In a New York Times column titled “Lament on the Fading Culture of the Printed Word,” Susan Dominus joins the ranks of those bemoaning the state of today’s media landscape:

Over the years, how many people have read Joan Didion’s pointed, moody, celebrated essays and come to New York in the hope of writing some of their own? The path of those would-be writers is patently stubborn, given the tone Ms. Didion strikes in the essay so many name as their favorite, “Goodbye to All That.” It is a famous elegy for the passing of youth, but also a catalog of Manhattan’s enervating clichés, and, implicitly, a rejection of the New York literary scene she inhabited.

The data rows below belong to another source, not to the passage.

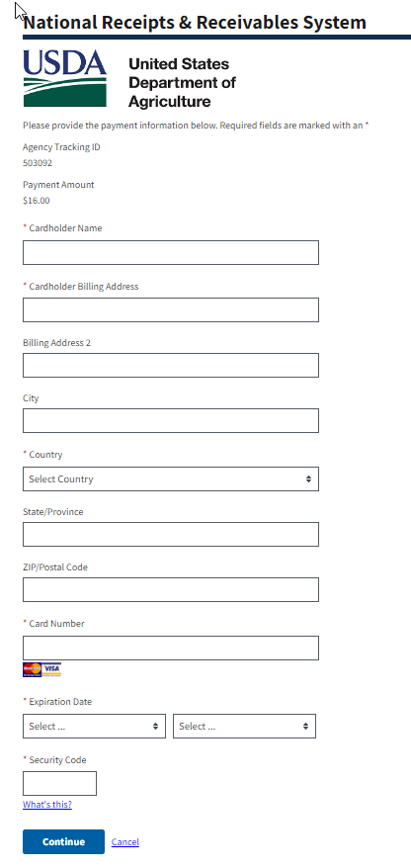411x868 pixels.
Task: Click the USDA logo
Action: coord(65,78)
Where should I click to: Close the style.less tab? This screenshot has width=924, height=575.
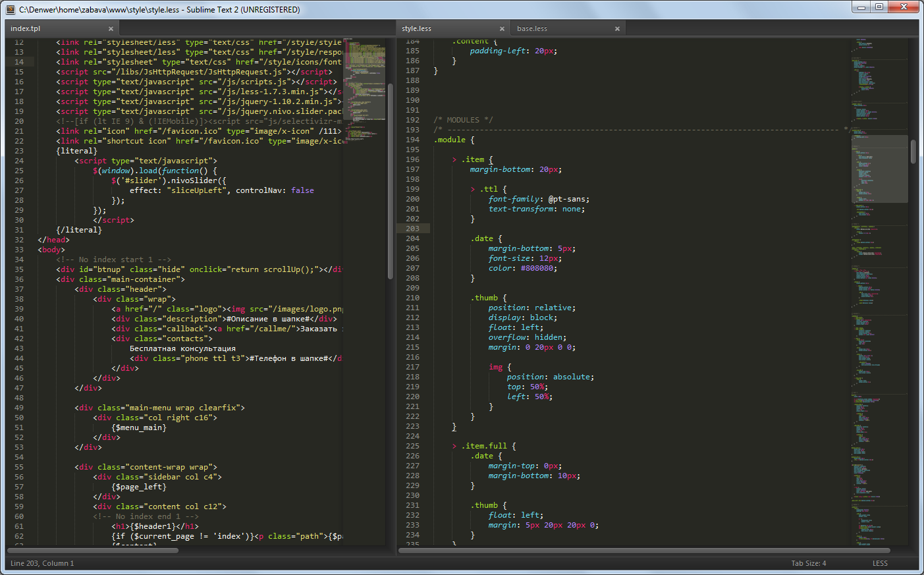[x=502, y=29]
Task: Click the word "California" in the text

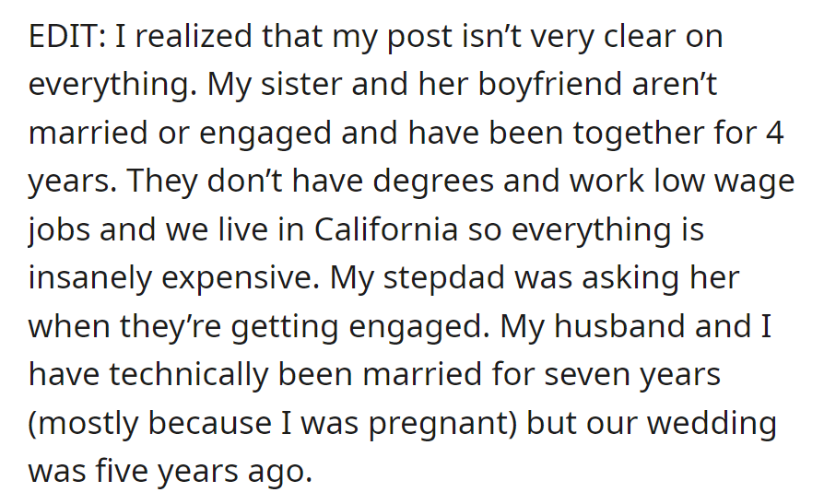Action: [388, 229]
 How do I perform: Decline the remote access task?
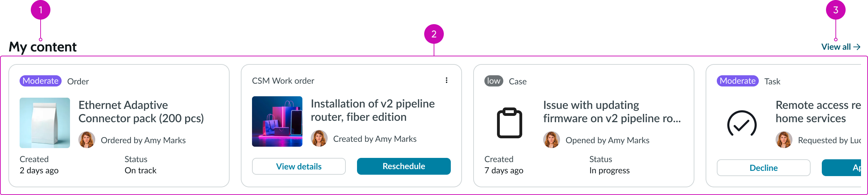coord(763,168)
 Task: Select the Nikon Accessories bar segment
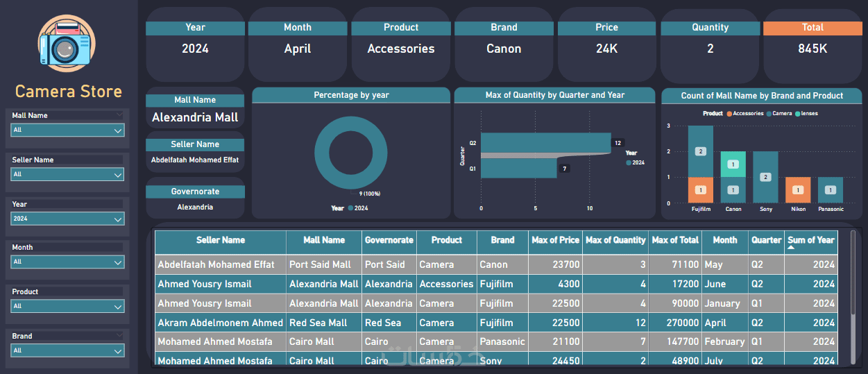tap(797, 190)
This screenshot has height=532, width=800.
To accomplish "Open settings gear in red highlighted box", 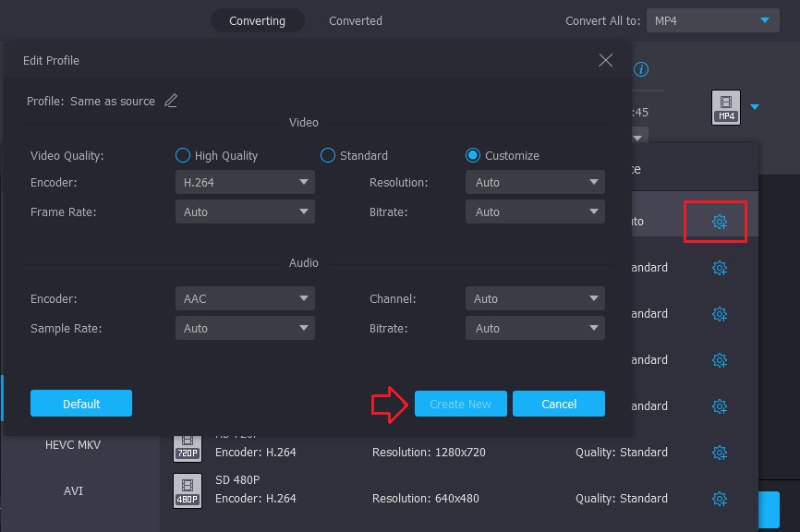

I went back and reread the essay the other day because the title, final and nostalgic, has been reverberating through my mind on a regular basis. I hear it, for example, every time I go to a party and run into a writer or editor I admire who has recently been laid off. So many people in the world of book and magazine publishing greet every such piece of news with a flash back to 12 or 20 years ago. Back then, if anyone with a flair for stringing sentences together lost a job, it was a given that he would land quickly on his feet at an online publication or a small publishing house. But now, goodbye to all that. I have the same thought when some 22-year-old wants help placing a 6,000-word article: Goodbye to all that. When old friends and colleagues from the industry meet up at some sort of gathering, we look at each other and laugh and shrug and marvel at the changing landscape. We mourn more seriously in private.

Here’s the thing.  I don’t know anything about the New York literary scene, but I’ll tell you this: In small and mid-sized markets around the country, the printed word is alive and well.

Out here, we live in a different reality from the culture Ms. Dominus describes at places like Conde Nast: being encouraged to eat out and put the tab on your expense account; being reimbursed up to $15 for eating lunch at your desk.  If you’re used to that kind of atmosphere, which Ms. Dominus accurately describes as “glittering, gluttonous self-indulgence,” then yes — you’ll probably be disappointed when it all comes crashing down.

But is the culture of the printed word fading? I don’t think so.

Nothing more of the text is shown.